Instrucción — Convierte en una lista numerada, sin las líneas en blanco, el tramo de los datos desde la línea que contiene "969x553 pixels. Task: Click" hasta el final, ambos extremos incluidos.
════════════════════
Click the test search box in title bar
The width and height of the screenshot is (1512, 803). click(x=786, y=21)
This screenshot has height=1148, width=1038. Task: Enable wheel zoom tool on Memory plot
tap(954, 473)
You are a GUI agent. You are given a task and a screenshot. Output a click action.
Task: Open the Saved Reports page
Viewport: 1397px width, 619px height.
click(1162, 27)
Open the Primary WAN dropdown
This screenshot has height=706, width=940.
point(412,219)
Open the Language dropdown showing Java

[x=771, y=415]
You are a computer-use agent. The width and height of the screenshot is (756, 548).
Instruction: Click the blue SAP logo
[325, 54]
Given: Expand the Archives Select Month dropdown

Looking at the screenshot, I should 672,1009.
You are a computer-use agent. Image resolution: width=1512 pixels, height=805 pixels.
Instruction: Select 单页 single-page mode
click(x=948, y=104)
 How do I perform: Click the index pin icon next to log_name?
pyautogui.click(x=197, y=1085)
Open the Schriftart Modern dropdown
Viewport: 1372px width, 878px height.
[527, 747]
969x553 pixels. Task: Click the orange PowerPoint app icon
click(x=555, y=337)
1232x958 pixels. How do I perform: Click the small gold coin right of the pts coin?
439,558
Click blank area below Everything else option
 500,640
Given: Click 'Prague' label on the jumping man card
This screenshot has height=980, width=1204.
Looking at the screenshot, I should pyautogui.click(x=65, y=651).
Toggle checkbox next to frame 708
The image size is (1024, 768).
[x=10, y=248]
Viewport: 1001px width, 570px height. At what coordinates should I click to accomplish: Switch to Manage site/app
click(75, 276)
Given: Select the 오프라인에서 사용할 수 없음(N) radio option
════════════════════
Respuesta —
1. 969x553 pixels. Task: Click the orange PowerPoint app icon
2. click(x=555, y=337)
3. 1232x958 pixels. How do I perform: Click the small gold coin right of the pts coin?
4. 439,558
5. Click blank area below Everything else option
6.  500,640
7. Given: Click 'Prague' label on the jumping man card
8. This screenshot has height=980, width=1204.
9. Looking at the screenshot, I should pyautogui.click(x=65, y=651).
10. Toggle checkbox next to frame 708
11. The image size is (1024, 768).
12. [x=10, y=248]
13. Viewport: 1001px width, 570px height. At what coordinates should I click to accomplish: Switch to Manage site/app
14. click(75, 276)
15. Given: Select the 오프라인에서 사용할 수 없음(N) radio option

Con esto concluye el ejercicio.